**What you need to do**
Every line with the word "computer" in it should be extracted from the data that follows.

◆ ◆ ◆ ◆ ◆ ◆ ◆

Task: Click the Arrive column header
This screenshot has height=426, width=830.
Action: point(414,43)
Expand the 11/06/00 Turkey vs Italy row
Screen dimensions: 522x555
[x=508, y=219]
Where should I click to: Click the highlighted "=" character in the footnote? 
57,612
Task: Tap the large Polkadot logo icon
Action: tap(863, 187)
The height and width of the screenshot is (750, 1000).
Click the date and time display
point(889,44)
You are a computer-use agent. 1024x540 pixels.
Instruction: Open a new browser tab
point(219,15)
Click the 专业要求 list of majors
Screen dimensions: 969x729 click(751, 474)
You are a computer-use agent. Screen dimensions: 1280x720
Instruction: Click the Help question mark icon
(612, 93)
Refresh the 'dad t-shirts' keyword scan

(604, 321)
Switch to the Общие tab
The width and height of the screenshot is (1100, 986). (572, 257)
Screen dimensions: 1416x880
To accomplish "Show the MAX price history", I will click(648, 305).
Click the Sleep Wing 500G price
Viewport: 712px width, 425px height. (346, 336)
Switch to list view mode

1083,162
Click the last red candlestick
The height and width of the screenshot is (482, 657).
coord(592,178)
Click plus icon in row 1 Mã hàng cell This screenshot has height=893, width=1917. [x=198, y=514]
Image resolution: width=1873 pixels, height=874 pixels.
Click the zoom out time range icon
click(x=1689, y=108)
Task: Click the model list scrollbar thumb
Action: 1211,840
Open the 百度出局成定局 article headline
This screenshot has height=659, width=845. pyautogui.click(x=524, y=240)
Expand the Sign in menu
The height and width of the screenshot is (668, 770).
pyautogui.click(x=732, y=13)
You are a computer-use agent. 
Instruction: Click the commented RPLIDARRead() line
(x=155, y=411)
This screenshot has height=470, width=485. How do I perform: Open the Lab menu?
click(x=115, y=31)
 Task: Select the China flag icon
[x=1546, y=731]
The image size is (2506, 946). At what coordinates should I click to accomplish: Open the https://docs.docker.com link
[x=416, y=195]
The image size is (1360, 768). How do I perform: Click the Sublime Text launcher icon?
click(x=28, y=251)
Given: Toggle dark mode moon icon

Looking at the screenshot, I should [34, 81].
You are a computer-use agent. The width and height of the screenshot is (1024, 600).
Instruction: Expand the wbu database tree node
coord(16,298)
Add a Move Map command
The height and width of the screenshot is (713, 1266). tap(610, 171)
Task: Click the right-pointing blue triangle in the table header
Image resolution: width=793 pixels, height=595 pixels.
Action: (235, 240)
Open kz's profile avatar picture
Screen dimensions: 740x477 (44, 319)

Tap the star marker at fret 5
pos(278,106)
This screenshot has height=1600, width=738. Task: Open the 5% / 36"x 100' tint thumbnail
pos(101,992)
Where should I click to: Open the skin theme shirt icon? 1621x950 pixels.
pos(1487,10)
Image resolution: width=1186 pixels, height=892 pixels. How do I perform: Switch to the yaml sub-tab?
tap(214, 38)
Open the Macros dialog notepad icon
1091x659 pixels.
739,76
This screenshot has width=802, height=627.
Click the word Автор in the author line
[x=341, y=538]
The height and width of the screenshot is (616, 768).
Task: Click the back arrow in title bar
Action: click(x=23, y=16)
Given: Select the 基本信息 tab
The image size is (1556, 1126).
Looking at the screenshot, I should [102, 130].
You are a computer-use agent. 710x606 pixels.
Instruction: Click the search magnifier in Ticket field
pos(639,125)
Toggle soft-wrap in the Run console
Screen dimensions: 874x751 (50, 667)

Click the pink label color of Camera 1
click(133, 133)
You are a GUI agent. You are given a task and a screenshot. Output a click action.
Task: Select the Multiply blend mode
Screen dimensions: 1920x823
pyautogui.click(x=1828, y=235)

◆ ◆ ◆ ◆ ◆ ◆ ◆

**Solution to this task**
You are a computer-use agent. 1024x540 pixels.
You are a computer-use agent. Screen dimensions: 1280x720
You are a computer-use agent. 
You are a computer-use agent. The width and height of the screenshot is (1024, 600).
You are a computer-use agent. 710x606 pixels.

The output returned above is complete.